Spotify’s listing was hotly followed, as it went public via the unusual method of a direct listing, without selling new shares. There was demand for the stock, and shares ended up 12.9 percent on their first day of trade on the New York Stock Exchange. On Wednesday, the shares ended the day’s session at $145.87, down 2.1 percent from Tuesday’s close.
Social media platform Snap Inc’s (SNAP.N) high-profile IPO last year had been notable for being popular with Millennials, the primary user base for the company’s mobile app Snapchat. But though Millennials are also a key demographic for Spotify, the Swedish company’s listing did not draw disproportionate interest from that generation.
Demand was seen across age groups, according to brokerages Fidelity and TD Ameritrade.
“There’s good interest in it,” said J.J. Kinahan, TD Ameritrade’s chief market strategist, who is based in Chicago. “It’s pretty well split across age groups.”
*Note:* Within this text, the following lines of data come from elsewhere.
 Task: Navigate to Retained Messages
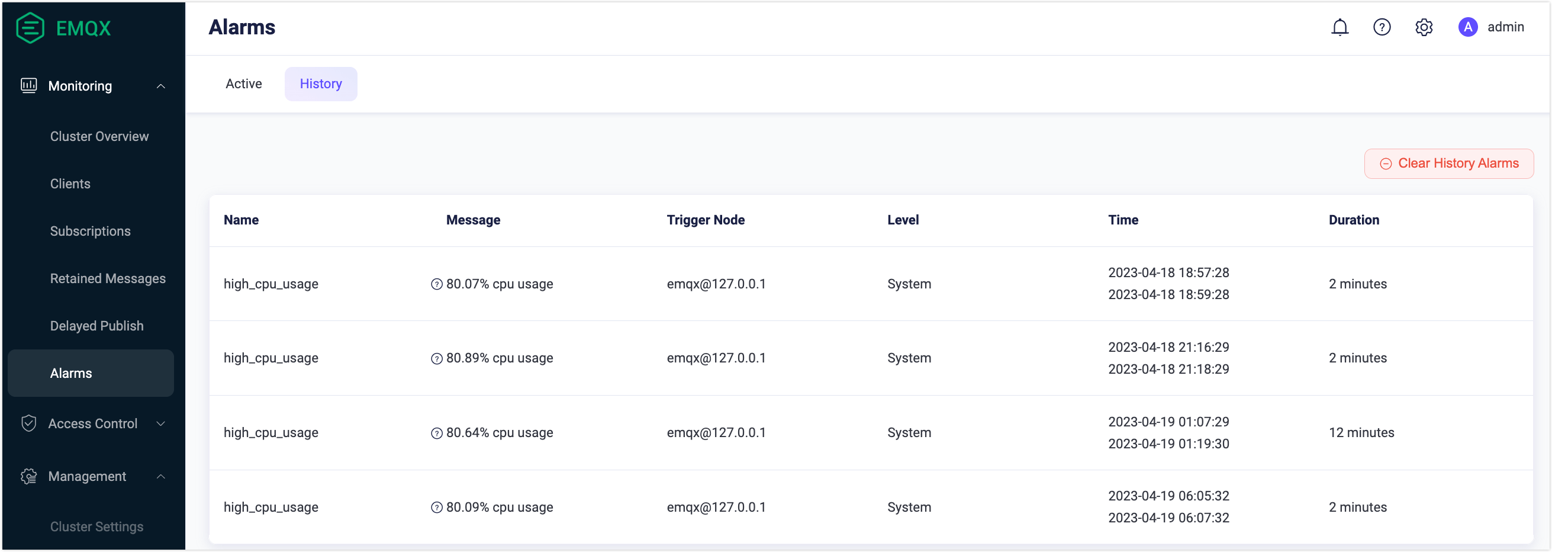pos(108,278)
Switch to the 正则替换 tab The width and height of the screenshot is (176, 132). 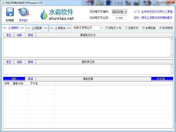point(37,28)
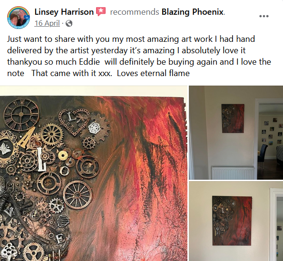Click the clock gear in large photo
Screen dimensions: 283x261
click(21, 114)
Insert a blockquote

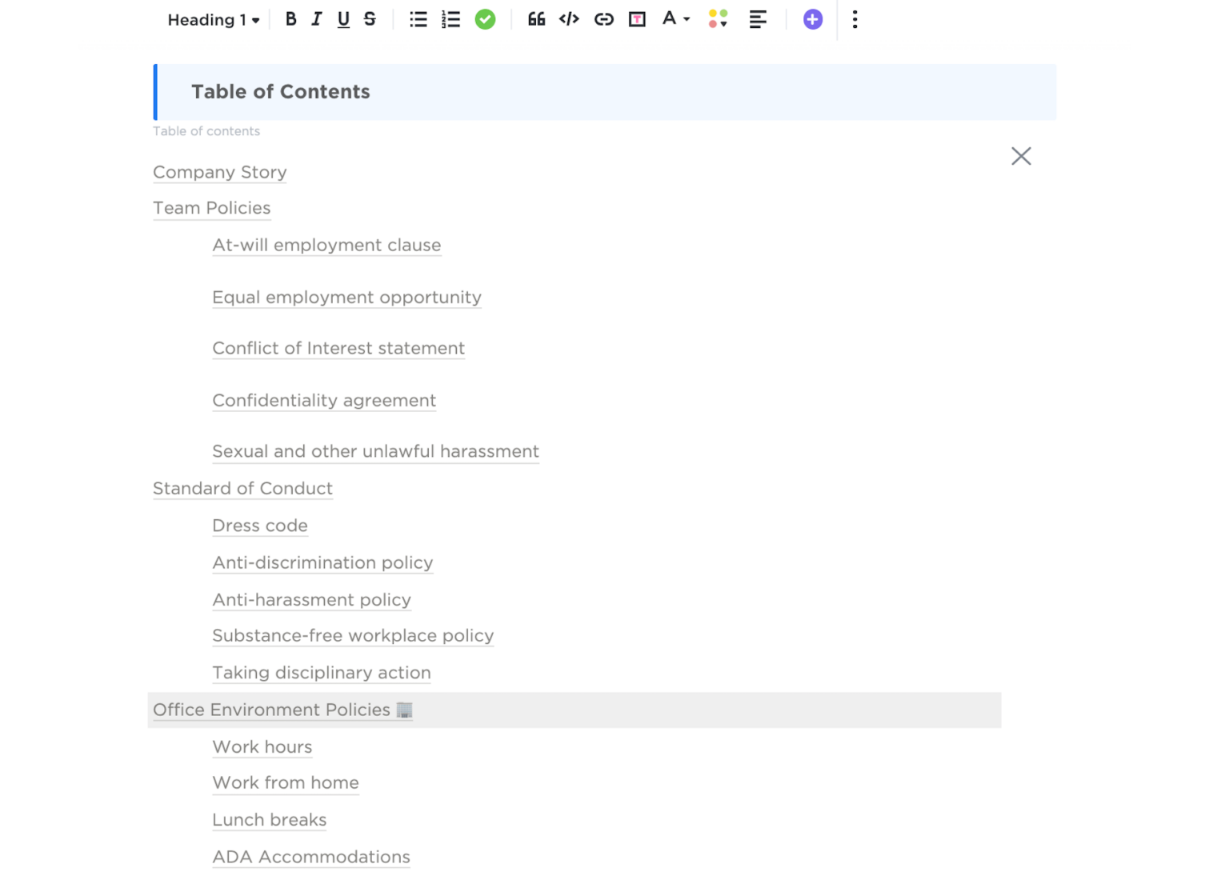pos(535,19)
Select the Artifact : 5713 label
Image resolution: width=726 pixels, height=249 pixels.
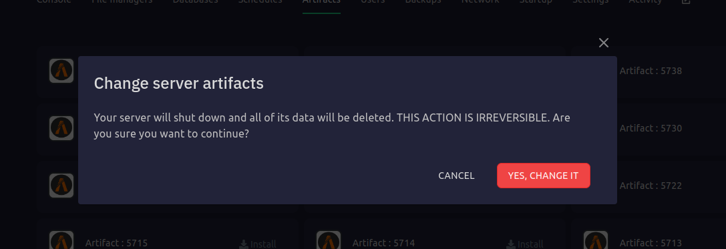(651, 243)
Fidelity said among its customers, baby boomers were slightly more active in trading Spotify shares than Millennials or members of Generation X. Baby boomers made nearly one-third more trades than Millennials and 20 percent more trades than members of Generation X. A similar pattern holds for other tech IPOs, a Fidelity spokesman said.
Retail investor behavior indicated some caution about jumping in.
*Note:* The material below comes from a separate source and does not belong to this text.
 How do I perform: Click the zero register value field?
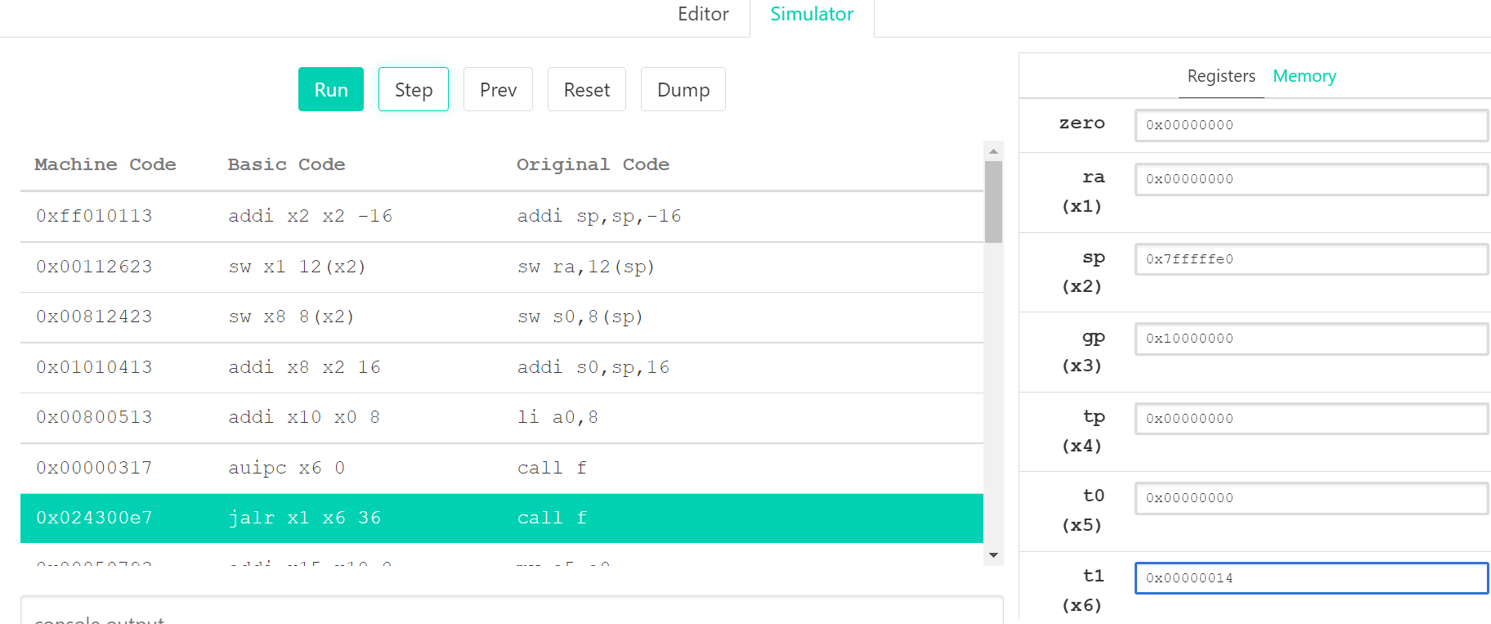1310,125
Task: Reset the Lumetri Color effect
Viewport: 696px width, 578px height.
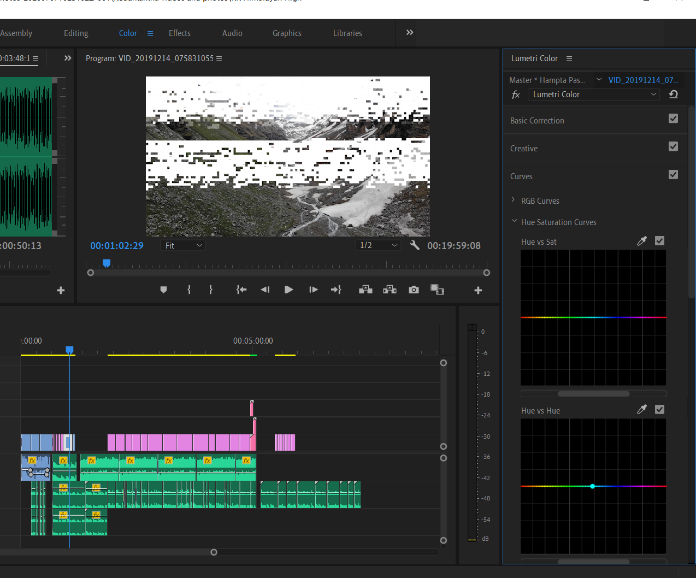Action: [674, 94]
On StockTwits, a social media platform whose users are mostly retail investors, only 40 percent of members were bullish on Spotify ahead of the debut. Negative sentiment toward the IPO rose as the date approached and the expected trading price climbed, said Pierce Crosby, StockTwits director of business development, based in New York.
“Our community is as bearish as they’ve ever been (about Spotify),” Crosby said.
On the site, users posted messages expressing concerns about Spotify’s lack of profits and competition from companies such as Apple Inc (AAPL.O).
High-profile IPOs of companies associated with the tech sector have had a mixed track record in the past year. Shares of MuleSoft Inc (MULE.N) and Roku Inc (ROKU.O), which went public in March 2017 and September 2017, respectively, have climbed more than 100 percent since those companies’ IPOs. On the other hand, shares of Snap and Blue Apron Holdings Inc (APRN.N) have fallen below their IPO prices.
Individual investors who spoke with Reuters similarly expressed reservations about buying Spotify shares.
“I think a lot of similarly situated retail investors still view many of the VC-backed, marketplace tech companies as destined IPO flops,” said Layla Tabatabaie, an entrepreneur and advisor to tech startups who lives in New York.
Others said they would only consider buying the stock at a lower price.
“It’s certainly a strong company in regards to the service it offers,” said Jonathan Johnson, a relationship banker in Portland, Oregon. “I’d consider buying it but not at these (price) levels.”